I started to listen to Margrave of the Marshes—the autobiography of John Peel—on Radio 4’s Book of the Week, but turned it off after five minutes.

It wasn’t that the book was bad, or uninteresting; it wasn’t that Michael Angelis read it badly. It was, quite simply, that the voice was wrong. The words had the structure, the pace, the timing of the legendary DJ. The delivery did not. There was a disconnect between the words and the voice, a jarring inconsistency that grated on my ears and on my heart.

John Peel was different from, and better than, the legions of radio presenters in popular music broadcasting. He was different because not only did he come across as a real, genuine person, but because he really seemed to care. He was passionate about his music, diffident about himself, and always full of humanity and warmth.

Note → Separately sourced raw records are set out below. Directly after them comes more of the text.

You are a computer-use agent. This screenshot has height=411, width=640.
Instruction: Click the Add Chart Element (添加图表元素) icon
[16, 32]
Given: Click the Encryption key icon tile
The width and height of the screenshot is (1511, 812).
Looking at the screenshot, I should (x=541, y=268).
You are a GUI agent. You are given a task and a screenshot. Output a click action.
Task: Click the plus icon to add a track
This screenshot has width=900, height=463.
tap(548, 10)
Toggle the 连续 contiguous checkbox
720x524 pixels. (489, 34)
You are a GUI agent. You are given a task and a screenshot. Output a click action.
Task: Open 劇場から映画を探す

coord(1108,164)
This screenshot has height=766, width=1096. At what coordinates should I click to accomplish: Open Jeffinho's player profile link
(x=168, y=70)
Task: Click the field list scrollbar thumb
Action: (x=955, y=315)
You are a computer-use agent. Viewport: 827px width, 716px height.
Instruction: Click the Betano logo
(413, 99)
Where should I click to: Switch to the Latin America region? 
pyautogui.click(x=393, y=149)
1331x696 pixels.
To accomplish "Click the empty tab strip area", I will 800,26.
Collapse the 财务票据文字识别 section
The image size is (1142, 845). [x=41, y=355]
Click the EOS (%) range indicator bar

I sometimes wonder why the BBC executives who pushed his Radio 1 show later and later into the night—trying to shove it under the carpet while being unable to get rid of it altogether—didn’t like him. Partly, I think, it was his unwillingness to be turned into a spokesman for the industry machine, churning out marketable rubbish by pretty young things.

That’s not to say that he never promoted any bad bands—he was legendary for it—but there was never an agenda beyond his own love of music, of new and interesting sounds. They may also, quite simply, have been jealous: jealous of a man who accrued fame and public adoration (though he never seemed to realise it) merely through being himself, through being a good and honest man.

Listening to that broadcast, I was caught in the space between my memories and the sad, stark reality. John Peel’s autobiography was being read out on radio, and he wasn’t reading it. At that moment, it finally sank in: he wasn’t coming back. At that moment, more than anything, I wanted to hear his voice again.